* _WRITTEN INSTRUCTION_
Copy out each line below that contains the string "search".

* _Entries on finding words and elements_
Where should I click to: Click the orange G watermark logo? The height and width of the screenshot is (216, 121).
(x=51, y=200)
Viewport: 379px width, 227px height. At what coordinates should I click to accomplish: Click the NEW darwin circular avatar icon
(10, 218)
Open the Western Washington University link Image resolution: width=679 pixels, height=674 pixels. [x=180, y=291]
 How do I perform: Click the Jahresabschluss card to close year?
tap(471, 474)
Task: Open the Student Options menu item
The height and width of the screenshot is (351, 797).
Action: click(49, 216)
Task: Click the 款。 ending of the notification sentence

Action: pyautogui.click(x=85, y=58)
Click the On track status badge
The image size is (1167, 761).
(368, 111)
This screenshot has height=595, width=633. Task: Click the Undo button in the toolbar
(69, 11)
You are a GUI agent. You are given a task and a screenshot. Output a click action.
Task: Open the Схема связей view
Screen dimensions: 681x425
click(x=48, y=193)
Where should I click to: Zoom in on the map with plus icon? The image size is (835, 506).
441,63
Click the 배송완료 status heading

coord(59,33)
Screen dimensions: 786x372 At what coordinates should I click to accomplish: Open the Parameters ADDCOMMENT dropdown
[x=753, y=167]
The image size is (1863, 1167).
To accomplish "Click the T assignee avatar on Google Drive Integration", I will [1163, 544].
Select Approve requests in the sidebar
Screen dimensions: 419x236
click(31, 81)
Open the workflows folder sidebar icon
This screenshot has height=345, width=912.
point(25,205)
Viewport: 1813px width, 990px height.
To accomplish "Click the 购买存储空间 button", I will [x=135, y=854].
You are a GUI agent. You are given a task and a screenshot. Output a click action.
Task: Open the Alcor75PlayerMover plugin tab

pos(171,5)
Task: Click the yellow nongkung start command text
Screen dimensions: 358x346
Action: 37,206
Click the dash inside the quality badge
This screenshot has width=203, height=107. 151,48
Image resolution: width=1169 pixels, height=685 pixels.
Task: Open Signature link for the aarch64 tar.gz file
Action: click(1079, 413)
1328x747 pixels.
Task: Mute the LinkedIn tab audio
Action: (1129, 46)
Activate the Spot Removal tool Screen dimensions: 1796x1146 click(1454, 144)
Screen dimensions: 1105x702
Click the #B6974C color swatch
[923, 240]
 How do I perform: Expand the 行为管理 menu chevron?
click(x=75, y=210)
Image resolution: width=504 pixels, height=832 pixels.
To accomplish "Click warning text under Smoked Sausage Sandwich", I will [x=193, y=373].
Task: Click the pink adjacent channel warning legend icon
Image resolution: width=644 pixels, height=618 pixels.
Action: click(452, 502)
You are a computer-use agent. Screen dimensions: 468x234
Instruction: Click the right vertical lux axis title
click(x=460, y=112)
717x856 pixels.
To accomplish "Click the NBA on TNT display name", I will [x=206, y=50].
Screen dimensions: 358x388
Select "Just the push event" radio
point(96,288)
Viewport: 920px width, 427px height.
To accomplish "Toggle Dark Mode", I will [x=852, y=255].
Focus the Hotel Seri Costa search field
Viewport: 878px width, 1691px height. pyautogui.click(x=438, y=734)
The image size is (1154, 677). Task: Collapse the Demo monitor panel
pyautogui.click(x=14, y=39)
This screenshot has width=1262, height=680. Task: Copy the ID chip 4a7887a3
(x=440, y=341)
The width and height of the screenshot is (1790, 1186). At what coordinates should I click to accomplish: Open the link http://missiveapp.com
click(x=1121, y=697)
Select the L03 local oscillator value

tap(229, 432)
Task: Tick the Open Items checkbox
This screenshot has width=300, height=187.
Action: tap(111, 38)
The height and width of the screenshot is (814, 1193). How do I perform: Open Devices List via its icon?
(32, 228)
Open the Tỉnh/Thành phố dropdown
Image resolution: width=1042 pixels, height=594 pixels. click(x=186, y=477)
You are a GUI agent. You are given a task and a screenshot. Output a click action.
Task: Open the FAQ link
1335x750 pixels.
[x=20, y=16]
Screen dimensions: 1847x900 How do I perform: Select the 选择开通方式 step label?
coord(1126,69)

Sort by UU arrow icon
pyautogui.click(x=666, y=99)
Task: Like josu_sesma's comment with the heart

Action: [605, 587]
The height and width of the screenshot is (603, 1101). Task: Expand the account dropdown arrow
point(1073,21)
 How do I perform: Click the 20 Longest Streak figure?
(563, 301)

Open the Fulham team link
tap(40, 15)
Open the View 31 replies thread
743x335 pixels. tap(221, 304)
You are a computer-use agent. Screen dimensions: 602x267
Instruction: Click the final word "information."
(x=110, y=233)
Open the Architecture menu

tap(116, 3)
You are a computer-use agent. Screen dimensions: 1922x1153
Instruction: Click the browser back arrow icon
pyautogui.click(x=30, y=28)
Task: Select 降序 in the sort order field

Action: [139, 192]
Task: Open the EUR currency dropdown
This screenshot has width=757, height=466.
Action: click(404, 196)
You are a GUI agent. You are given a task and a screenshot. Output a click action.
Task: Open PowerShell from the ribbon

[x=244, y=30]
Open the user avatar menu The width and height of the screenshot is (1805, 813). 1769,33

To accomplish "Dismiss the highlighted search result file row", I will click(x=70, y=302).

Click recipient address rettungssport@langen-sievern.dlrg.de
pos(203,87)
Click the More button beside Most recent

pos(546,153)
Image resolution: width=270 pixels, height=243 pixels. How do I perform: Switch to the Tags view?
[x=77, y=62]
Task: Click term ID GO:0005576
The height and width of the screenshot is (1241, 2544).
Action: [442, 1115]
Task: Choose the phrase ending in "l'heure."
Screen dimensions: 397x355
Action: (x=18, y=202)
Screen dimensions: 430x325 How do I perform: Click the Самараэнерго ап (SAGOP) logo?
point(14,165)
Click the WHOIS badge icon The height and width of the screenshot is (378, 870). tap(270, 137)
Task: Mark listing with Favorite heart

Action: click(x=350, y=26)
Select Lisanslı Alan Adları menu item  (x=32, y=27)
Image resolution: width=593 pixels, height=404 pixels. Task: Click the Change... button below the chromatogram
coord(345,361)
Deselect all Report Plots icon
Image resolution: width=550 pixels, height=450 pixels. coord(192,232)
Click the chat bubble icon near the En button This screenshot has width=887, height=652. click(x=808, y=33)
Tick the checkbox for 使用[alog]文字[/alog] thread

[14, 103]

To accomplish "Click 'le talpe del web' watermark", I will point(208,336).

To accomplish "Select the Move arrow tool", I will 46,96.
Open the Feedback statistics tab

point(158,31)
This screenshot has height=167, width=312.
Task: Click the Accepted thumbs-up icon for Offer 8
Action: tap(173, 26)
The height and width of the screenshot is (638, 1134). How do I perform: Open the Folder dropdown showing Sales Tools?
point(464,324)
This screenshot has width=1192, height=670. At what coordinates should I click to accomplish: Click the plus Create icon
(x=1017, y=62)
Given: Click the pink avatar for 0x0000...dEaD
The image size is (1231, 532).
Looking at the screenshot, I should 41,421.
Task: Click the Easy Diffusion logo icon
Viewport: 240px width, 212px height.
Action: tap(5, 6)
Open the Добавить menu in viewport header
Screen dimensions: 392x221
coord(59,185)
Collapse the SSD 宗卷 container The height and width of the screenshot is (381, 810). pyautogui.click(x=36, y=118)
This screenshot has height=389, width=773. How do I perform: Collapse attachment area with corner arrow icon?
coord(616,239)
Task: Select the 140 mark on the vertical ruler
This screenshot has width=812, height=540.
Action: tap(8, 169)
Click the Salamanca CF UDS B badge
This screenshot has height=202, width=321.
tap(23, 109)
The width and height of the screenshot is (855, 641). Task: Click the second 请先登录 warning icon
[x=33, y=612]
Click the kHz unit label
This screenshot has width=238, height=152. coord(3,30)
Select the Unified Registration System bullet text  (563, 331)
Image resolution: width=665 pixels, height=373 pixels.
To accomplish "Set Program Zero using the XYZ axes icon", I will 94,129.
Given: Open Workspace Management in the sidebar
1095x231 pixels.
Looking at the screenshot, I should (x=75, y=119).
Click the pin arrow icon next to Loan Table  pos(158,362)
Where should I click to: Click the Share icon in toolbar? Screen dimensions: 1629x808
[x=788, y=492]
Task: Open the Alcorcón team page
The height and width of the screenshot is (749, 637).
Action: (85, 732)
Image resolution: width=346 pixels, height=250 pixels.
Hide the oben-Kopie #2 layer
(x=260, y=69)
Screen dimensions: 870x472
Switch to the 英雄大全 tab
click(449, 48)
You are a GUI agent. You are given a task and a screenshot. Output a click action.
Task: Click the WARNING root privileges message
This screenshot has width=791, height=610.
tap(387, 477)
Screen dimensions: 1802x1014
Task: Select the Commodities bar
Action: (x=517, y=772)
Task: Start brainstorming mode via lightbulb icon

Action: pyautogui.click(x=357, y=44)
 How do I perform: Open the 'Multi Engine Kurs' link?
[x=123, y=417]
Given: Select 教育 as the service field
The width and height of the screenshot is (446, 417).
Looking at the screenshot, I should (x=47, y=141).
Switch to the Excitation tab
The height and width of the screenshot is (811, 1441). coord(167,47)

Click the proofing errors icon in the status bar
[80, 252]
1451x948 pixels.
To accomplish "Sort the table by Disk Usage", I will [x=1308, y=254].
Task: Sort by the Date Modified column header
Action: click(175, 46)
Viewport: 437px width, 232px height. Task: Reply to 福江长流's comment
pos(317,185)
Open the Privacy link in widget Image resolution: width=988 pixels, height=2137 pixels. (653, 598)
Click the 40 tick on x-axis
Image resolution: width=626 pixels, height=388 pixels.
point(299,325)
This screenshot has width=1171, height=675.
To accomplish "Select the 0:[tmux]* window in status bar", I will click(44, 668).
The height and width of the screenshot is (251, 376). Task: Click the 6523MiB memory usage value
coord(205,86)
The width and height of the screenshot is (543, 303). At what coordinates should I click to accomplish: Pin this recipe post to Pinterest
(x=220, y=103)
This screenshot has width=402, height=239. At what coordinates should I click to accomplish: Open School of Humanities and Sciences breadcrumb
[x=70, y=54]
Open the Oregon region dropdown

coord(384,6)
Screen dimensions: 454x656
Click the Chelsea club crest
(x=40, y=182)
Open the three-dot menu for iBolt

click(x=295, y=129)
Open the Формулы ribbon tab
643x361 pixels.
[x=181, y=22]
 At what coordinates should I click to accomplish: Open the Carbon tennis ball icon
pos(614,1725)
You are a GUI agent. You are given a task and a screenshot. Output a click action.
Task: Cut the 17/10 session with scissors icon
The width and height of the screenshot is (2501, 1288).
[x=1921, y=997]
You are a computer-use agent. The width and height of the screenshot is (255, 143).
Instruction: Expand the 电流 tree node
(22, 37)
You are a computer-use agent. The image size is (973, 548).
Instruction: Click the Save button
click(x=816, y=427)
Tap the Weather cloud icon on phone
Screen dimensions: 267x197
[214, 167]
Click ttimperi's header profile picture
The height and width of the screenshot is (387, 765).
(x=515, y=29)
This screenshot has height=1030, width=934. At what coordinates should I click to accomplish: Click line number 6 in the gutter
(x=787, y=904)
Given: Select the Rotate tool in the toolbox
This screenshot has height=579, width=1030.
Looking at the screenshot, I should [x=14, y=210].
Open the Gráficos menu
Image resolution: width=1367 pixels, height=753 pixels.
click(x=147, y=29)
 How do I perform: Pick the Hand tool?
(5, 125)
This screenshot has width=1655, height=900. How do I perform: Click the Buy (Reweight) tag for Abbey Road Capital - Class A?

* _EXERCISE RESPONSE_
Focus the Hotel Seri Costa search field
To accomplish "Dismiss the highlighted search result file row", I will click(x=70, y=302).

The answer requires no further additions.